Indications
Concomitant use not recommended-
Alcohol: Increased risk of lactic acidosis in acute alcohol intoxication, particularly in case of: fasting or malnutrition, hepatic insufficiency. Avoid consumption of alcohol and alcohol-containing medications.
Iodinated contrast agents: Intravascular administration of iodinated contrast agents may lead to renal failure, resulting in metformin accumulation and a risk of lactic acidosis. Metformin should be discontinued prior to, or at the time of the test and not reinstituted until 48 hours afterwards, and only after renal function has been re-evaluated and found to be normal.
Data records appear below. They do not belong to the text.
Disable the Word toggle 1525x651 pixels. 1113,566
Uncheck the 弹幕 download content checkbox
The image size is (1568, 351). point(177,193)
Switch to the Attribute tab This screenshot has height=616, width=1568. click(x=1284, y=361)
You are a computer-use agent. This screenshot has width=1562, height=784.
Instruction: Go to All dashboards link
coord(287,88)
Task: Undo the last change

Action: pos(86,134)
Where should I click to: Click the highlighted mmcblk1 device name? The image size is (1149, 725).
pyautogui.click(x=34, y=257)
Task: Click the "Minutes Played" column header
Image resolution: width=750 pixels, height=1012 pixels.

Combinations requiring precautions for use-
Certain drugs tend to produce hyperglycemia and may lead to loss of glycemic control. These drugs include thiazide and other diuretics, corticosteroids, phenothiazines, thyroid products, estrogens, oral contraceptives, phenytoin, nicotinic acid, sympathomimetics, calcium channel blocking drugs, and isoniazid. When such drugs are administered to a patient receiving Metformin HCl, the patient should be closely observed to maintain adequate glycemic control. Inform the patient and perform more frequent blood glucose monitoring, especially at the beginning of treatment. If necessary, adjust the dosage of the antidiabetic drug during therapy with the other drug and upon its discontinuation.
Nifedipine appears to enhance the absorption of Metformin. Metformin has minimal effects on nifedipine. ACE-inhibitors may decrease the blood glucose levels. If necessary, adjust the dosage of the antidiabetic drug during therapy with the other drug and upon its discontinuation.